The birthplace of the Torito de Pucará

The Torito de Pucará is not originated only from Pucará, although it is named after the Pucará railway station since it is a place where it is usually sold due to its strategic position between the cities of Cusco and Puno.

Its origin reaches the entire North Lake Titicaca Basin which has a pottery tradition that began more than 3000 thousand years ago. Here the Pucará culture was developed, which includes the current territories of the districts of Pucará, José Domingo Choquehuanca and Santiago de Pupuja.

Torito de Pucará, from the Andean ritual to our homes 02

Source: Toro, torito de Pucará. Johnny Schuler collection.

Torito de Pucará, from the Andean ritual to our homes 03

Source: Toro, torito de Pucará. Johnny Schuler collection.

Tradition

El Torito de Pucará is traditional art that is inherited from the ancestors, and it is from the age of 6-8 years that the children begin to manipulate the clay. A tradition that is also the sustenance of many of the families that are dedicated to its manufacture and cultural diffusion of this part of Peru.

Its raw material is clay (or sañu, in Quechua) that is glazed and baked in ovens at over 4.000 meters high (13.000 feet). Its production takes place all year, but especially in the period between May and October.

Torito de Pucará, from the Andean ritual to our homes 04

Source: Toro, torito de Pucará. Johnny Schuler collection.

Torito de Pucará, from the Andean ritual to our homes 05

Source: Toro, torito de Pucará. José Lecaros collection. Artisans: Mariano Choquehuana and Simón Roque.
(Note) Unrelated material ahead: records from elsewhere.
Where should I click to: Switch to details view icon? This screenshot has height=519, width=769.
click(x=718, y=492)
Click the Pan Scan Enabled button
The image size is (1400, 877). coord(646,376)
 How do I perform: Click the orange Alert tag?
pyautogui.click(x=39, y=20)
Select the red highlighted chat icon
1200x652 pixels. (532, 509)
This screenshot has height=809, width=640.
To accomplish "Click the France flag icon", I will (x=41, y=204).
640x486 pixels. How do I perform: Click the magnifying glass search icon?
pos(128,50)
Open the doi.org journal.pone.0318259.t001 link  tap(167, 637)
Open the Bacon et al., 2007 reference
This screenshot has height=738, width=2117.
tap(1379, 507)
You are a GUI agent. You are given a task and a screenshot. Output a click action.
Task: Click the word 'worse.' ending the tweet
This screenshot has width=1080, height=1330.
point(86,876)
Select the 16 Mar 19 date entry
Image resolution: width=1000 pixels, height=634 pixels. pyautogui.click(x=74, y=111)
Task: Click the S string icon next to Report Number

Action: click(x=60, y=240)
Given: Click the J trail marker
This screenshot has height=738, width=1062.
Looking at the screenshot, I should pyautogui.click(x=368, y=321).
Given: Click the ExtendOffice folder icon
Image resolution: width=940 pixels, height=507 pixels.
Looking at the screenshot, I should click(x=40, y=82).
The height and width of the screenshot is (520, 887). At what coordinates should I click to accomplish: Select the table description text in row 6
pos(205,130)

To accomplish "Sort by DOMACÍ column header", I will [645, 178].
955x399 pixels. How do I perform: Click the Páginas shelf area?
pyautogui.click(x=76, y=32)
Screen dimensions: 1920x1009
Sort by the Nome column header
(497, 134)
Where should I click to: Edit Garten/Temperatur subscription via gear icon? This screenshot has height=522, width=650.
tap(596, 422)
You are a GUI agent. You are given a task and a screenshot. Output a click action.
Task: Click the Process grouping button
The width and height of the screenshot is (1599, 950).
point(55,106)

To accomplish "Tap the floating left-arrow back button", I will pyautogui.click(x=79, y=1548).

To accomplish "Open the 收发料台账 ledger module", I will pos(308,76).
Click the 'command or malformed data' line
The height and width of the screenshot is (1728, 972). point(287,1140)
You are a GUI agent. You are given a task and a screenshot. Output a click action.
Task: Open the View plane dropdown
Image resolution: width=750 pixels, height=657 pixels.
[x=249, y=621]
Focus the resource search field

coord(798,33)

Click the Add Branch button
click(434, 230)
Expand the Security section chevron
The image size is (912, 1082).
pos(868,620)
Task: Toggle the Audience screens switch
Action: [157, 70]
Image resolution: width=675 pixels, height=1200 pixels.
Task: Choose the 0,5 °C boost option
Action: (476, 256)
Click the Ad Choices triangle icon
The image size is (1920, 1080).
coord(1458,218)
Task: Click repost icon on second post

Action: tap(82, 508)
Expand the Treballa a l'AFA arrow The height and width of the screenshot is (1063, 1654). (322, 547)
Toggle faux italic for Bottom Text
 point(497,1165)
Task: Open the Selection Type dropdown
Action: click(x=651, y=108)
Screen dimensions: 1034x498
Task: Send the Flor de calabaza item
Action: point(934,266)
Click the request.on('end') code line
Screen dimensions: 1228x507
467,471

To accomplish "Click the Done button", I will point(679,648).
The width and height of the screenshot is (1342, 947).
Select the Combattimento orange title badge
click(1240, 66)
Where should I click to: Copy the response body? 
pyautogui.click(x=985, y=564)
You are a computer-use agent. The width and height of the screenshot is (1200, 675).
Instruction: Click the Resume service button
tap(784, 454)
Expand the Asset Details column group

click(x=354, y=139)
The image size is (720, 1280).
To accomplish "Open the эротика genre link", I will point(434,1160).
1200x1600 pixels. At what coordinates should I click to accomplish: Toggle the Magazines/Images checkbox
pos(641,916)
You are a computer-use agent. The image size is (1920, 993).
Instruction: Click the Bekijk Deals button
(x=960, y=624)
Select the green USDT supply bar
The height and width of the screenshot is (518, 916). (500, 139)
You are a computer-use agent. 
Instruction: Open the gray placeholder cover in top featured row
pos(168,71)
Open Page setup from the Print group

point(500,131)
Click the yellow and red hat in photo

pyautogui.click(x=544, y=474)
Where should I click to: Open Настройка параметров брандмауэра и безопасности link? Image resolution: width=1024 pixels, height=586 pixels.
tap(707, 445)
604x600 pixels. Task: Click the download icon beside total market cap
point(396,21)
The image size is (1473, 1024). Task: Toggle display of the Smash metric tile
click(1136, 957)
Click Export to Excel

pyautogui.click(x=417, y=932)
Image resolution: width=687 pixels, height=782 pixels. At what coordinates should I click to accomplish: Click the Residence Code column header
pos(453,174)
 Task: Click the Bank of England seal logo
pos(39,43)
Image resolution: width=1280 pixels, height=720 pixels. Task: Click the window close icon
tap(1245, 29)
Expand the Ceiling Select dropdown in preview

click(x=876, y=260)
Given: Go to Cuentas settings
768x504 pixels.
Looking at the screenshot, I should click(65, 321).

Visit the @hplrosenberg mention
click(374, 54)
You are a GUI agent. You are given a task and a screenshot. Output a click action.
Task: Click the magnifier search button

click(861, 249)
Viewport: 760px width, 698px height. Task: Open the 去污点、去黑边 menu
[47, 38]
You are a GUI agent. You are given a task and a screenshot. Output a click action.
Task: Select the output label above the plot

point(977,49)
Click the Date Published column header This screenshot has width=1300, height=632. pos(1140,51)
The legend that is told in the region

They say that the bull of Pucará represents the cult to this animal and that began many years ago during a very strong drought that affected this area. A farmer climbed with his bull to San Cayetano hill waiting for the miracle of finding water.

But halfway up the hill, the bull got tired and ended up goring a rock. And from there, water began to sprout. Since then, bulls are symbols of strength, courage and energy, and are placed on the roofs of houses.

My Torito de Pucará

Torito de Pucará, from the Andean ritual to our homes 06 Torito de Pucará, from the Andean ritual to our homes 07

Do you want to visit Peru and learn more about its crafts? Check the links down

Have a nice day!

Fiorella 🙂

Sources:

Toro, torito de Pucará. Galería y estudios. Mincetur. Perú, 2010.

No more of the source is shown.